* [Task objective]: Output the entries below without any alteration.

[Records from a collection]
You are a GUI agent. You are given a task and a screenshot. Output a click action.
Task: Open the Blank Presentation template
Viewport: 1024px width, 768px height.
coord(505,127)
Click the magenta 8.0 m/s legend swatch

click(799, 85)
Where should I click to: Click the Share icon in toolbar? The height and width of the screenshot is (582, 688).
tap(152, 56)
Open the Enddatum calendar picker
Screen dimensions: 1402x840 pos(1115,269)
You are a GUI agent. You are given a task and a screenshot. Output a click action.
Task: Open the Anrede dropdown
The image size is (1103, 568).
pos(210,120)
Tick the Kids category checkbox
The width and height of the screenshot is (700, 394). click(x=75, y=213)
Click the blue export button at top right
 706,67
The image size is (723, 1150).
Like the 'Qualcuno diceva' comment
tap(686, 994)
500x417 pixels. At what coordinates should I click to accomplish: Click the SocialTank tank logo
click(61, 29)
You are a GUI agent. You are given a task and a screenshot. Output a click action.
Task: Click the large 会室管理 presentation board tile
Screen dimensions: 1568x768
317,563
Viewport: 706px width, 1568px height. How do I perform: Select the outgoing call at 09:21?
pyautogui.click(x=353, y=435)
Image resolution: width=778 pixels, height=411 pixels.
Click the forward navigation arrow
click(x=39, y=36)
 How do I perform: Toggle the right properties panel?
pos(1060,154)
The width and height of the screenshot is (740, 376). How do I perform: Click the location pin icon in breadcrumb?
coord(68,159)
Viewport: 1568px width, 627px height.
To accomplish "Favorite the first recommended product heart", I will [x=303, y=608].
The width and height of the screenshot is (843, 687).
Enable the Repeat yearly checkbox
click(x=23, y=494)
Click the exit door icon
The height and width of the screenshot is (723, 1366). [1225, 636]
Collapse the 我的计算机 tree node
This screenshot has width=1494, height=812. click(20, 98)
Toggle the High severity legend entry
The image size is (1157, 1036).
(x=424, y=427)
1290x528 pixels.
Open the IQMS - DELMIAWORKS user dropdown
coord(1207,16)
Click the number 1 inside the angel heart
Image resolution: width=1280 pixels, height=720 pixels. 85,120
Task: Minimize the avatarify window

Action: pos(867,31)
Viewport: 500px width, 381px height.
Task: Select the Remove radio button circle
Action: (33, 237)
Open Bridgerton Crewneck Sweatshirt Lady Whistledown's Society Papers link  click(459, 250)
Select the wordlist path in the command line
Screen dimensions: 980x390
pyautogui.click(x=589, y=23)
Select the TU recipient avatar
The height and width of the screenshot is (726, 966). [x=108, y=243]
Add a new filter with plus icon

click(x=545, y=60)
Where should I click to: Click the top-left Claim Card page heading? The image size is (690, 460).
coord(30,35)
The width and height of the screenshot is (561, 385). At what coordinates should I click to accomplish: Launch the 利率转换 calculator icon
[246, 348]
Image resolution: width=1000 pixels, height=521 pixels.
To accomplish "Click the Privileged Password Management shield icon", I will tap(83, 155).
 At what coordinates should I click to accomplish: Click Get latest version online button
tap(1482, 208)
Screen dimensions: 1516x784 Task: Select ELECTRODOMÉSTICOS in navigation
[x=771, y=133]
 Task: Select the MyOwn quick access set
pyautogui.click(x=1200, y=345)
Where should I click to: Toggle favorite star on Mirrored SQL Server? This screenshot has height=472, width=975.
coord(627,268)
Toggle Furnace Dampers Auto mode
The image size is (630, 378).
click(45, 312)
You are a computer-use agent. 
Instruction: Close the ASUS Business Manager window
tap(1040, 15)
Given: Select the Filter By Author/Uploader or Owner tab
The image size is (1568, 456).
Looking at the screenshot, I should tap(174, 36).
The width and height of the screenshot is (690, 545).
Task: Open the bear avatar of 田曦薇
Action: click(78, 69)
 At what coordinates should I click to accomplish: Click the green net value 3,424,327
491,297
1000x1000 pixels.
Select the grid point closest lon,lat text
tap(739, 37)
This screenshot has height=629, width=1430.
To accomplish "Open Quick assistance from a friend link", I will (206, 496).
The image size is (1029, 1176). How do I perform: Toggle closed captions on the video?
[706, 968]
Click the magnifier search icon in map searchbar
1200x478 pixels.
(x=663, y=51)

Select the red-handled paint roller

* [Finished task]:
You are a GUI agent. You are given a task and a screenshot. Output a click action.
Task: Open the Blank Presentation template
Viewport: 1024px width, 768px height.
coord(505,127)
Click the magenta 8.0 m/s legend swatch

click(799, 85)
Where should I click to: Click the Share icon in toolbar? The height and width of the screenshot is (582, 688).
tap(152, 56)
Open the Enddatum calendar picker
Screen dimensions: 1402x840 pos(1115,269)
You are a GUI agent. You are given a task and a screenshot. Output a click action.
Task: Open the Anrede dropdown
The image size is (1103, 568).
pos(210,120)
Tick the Kids category checkbox
The width and height of the screenshot is (700, 394). click(x=75, y=213)
Click the blue export button at top right
 706,67
The image size is (723, 1150).
Like the 'Qualcuno diceva' comment
tap(686, 994)
500x417 pixels. At what coordinates should I click to accomplish: Click the SocialTank tank logo
click(61, 29)
You are a GUI agent. You are given a task and a screenshot. Output a click action.
Task: Click the large 会室管理 presentation board tile
Screen dimensions: 1568x768
317,563
Viewport: 706px width, 1568px height. How do I perform: Select the outgoing call at 09:21?
pyautogui.click(x=353, y=435)
Image resolution: width=778 pixels, height=411 pixels.
Click the forward navigation arrow
click(x=39, y=36)
 How do I perform: Toggle the right properties panel?
pos(1060,154)
The width and height of the screenshot is (740, 376). How do I perform: Click the location pin icon in breadcrumb?
coord(68,159)
Viewport: 1568px width, 627px height.
To accomplish "Favorite the first recommended product heart", I will [x=303, y=608].
The width and height of the screenshot is (843, 687).
Enable the Repeat yearly checkbox
click(x=23, y=494)
Click the exit door icon
The height and width of the screenshot is (723, 1366). [1225, 636]
Collapse the 我的计算机 tree node
This screenshot has width=1494, height=812. click(20, 98)
Toggle the High severity legend entry
The image size is (1157, 1036).
(x=424, y=427)
1290x528 pixels.
Open the IQMS - DELMIAWORKS user dropdown
coord(1207,16)
Click the number 1 inside the angel heart
Image resolution: width=1280 pixels, height=720 pixels. 85,120
Task: Minimize the avatarify window

Action: pos(867,31)
Viewport: 500px width, 381px height.
Task: Select the Remove radio button circle
Action: (33, 237)
Open Bridgerton Crewneck Sweatshirt Lady Whistledown's Society Papers link  click(459, 250)
Select the wordlist path in the command line
Screen dimensions: 980x390
pyautogui.click(x=589, y=23)
Select the TU recipient avatar
The height and width of the screenshot is (726, 966). [x=108, y=243]
Add a new filter with plus icon

click(x=545, y=60)
Where should I click to: Click the top-left Claim Card page heading? The image size is (690, 460).
coord(30,35)
The width and height of the screenshot is (561, 385). At what coordinates should I click to accomplish: Launch the 利率转换 calculator icon
[246, 348]
Image resolution: width=1000 pixels, height=521 pixels.
To accomplish "Click the Privileged Password Management shield icon", I will tap(83, 155).
 At what coordinates should I click to accomplish: Click Get latest version online button
tap(1482, 208)
Screen dimensions: 1516x784 Task: Select ELECTRODOMÉSTICOS in navigation
[x=771, y=133]
 Task: Select the MyOwn quick access set
pyautogui.click(x=1200, y=345)
Where should I click to: Toggle favorite star on Mirrored SQL Server? This screenshot has height=472, width=975.
coord(627,268)
Toggle Furnace Dampers Auto mode
The image size is (630, 378).
click(45, 312)
You are a computer-use agent. 
Instruction: Close the ASUS Business Manager window
tap(1040, 15)
Given: Select the Filter By Author/Uploader or Owner tab
The image size is (1568, 456).
Looking at the screenshot, I should tap(174, 36).
The width and height of the screenshot is (690, 545).
Task: Open the bear avatar of 田曦薇
Action: click(78, 69)
 At what coordinates should I click to accomplish: Click the green net value 3,424,327
491,297
1000x1000 pixels.
Select the grid point closest lon,lat text
tap(739, 37)
This screenshot has height=629, width=1430.
To accomplish "Open Quick assistance from a friend link", I will (206, 496).
The image size is (1029, 1176). How do I perform: Toggle closed captions on the video?
[706, 968]
Click the magnifier search icon in map searchbar
1200x478 pixels.
(x=663, y=51)

Select the red-handled paint roller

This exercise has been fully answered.